> **Task description**
Write out exactly the lines from the start of the entries through the one that contains "Click the equals", including both.
Data in this exercise START
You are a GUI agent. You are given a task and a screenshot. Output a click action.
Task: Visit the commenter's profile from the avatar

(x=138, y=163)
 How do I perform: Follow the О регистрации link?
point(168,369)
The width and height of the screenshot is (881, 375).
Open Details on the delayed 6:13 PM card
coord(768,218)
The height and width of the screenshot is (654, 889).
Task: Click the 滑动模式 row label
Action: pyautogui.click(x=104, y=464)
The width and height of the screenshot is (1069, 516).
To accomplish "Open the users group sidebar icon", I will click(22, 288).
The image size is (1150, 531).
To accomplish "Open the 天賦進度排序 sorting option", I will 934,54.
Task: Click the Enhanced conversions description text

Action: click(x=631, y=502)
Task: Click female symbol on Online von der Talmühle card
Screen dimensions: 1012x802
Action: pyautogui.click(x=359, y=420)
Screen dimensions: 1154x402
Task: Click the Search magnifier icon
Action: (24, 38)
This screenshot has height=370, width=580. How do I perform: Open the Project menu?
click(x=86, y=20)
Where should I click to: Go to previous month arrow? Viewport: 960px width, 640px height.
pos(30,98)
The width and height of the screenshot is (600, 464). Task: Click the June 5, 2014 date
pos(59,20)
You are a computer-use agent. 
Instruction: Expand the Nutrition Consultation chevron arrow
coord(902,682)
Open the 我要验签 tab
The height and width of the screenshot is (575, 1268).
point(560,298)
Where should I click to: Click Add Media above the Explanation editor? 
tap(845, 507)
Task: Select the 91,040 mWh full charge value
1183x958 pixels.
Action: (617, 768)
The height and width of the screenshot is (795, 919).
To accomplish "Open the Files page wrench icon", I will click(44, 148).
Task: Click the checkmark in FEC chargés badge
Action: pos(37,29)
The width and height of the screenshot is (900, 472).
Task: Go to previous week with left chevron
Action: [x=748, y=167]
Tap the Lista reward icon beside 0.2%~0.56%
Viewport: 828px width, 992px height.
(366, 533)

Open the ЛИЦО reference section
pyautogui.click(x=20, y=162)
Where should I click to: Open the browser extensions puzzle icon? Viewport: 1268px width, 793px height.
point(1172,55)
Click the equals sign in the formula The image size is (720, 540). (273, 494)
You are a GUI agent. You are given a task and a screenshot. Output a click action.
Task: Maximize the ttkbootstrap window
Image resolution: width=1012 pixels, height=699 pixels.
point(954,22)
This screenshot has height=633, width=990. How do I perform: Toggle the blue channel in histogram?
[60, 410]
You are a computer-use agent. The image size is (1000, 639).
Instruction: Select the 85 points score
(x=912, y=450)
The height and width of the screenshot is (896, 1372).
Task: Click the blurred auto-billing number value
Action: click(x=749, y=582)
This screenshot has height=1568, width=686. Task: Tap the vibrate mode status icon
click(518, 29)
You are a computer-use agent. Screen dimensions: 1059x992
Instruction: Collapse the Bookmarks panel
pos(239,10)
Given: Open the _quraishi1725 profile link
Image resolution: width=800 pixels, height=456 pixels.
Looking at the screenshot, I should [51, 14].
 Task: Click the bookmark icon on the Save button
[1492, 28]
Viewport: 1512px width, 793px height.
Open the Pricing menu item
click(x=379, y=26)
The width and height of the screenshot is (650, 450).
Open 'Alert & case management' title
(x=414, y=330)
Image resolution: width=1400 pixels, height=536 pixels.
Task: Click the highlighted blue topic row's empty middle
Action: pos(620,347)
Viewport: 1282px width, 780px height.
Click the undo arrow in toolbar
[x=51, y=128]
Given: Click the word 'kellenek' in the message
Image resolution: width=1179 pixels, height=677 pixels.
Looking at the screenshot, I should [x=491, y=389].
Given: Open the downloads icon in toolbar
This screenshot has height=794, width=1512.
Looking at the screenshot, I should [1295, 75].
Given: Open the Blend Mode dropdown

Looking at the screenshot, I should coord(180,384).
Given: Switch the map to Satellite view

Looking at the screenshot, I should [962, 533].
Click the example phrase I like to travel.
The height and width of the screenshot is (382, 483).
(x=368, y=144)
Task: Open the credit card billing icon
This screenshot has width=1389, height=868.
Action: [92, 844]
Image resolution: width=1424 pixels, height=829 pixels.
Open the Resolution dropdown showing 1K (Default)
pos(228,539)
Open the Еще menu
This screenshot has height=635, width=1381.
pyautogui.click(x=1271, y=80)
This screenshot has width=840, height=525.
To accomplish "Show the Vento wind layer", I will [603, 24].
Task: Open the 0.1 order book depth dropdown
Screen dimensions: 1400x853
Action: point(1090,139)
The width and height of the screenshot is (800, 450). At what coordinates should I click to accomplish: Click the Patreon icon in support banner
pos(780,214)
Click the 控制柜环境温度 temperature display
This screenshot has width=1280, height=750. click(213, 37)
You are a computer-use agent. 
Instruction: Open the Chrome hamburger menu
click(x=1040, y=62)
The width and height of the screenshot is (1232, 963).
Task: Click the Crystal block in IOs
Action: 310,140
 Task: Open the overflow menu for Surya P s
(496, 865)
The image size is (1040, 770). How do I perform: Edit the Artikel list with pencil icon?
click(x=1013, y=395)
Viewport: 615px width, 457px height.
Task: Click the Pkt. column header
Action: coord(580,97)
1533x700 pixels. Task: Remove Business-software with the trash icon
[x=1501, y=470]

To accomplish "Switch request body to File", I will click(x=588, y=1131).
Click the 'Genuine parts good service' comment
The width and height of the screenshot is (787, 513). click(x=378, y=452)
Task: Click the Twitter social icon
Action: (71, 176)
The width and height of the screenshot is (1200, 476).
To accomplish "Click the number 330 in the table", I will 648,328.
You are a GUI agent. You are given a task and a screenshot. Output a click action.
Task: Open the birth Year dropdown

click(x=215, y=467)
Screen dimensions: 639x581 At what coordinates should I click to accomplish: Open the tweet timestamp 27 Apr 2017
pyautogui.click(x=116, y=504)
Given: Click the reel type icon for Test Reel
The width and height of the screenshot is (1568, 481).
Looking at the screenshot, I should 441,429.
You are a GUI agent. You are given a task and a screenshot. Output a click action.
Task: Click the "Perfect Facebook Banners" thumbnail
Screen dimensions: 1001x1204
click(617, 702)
Data in this exercise END
> **Exercise solution**
You are a GUI agent. You are given a task and a screenshot. Output a click action.
Task: Visit the commenter's profile from the avatar

(x=138, y=163)
 How do I perform: Follow the О регистрации link?
point(168,369)
The width and height of the screenshot is (881, 375).
Open Details on the delayed 6:13 PM card
coord(768,218)
The height and width of the screenshot is (654, 889).
Task: Click the 滑动模式 row label
Action: pyautogui.click(x=104, y=464)
The width and height of the screenshot is (1069, 516).
To accomplish "Open the users group sidebar icon", I will click(22, 288).
The image size is (1150, 531).
To accomplish "Open the 天賦進度排序 sorting option", I will 934,54.
Task: Click the Enhanced conversions description text

Action: click(x=631, y=502)
Task: Click female symbol on Online von der Talmühle card
Screen dimensions: 1012x802
Action: pyautogui.click(x=359, y=420)
Screen dimensions: 1154x402
Task: Click the Search magnifier icon
Action: (24, 38)
This screenshot has height=370, width=580. How do I perform: Open the Project menu?
click(x=86, y=20)
Where should I click to: Go to previous month arrow? Viewport: 960px width, 640px height.
pos(30,98)
The width and height of the screenshot is (600, 464). Task: Click the June 5, 2014 date
pos(59,20)
You are a computer-use agent. 
Instruction: Expand the Nutrition Consultation chevron arrow
coord(902,682)
Open the 我要验签 tab
The height and width of the screenshot is (575, 1268).
point(560,298)
Where should I click to: Click Add Media above the Explanation editor? 
tap(845, 507)
Task: Select the 91,040 mWh full charge value
1183x958 pixels.
Action: (617, 768)
The height and width of the screenshot is (795, 919).
To accomplish "Open the Files page wrench icon", I will click(44, 148).
Task: Click the checkmark in FEC chargés badge
Action: pos(37,29)
The width and height of the screenshot is (900, 472).
Task: Go to previous week with left chevron
Action: [x=748, y=167]
Tap the Lista reward icon beside 0.2%~0.56%
Viewport: 828px width, 992px height.
(366, 533)

Open the ЛИЦО reference section
pyautogui.click(x=20, y=162)
Where should I click to: Open the browser extensions puzzle icon? Viewport: 1268px width, 793px height.
point(1172,55)
Click the equals sign in the formula The image size is (720, 540). (273, 494)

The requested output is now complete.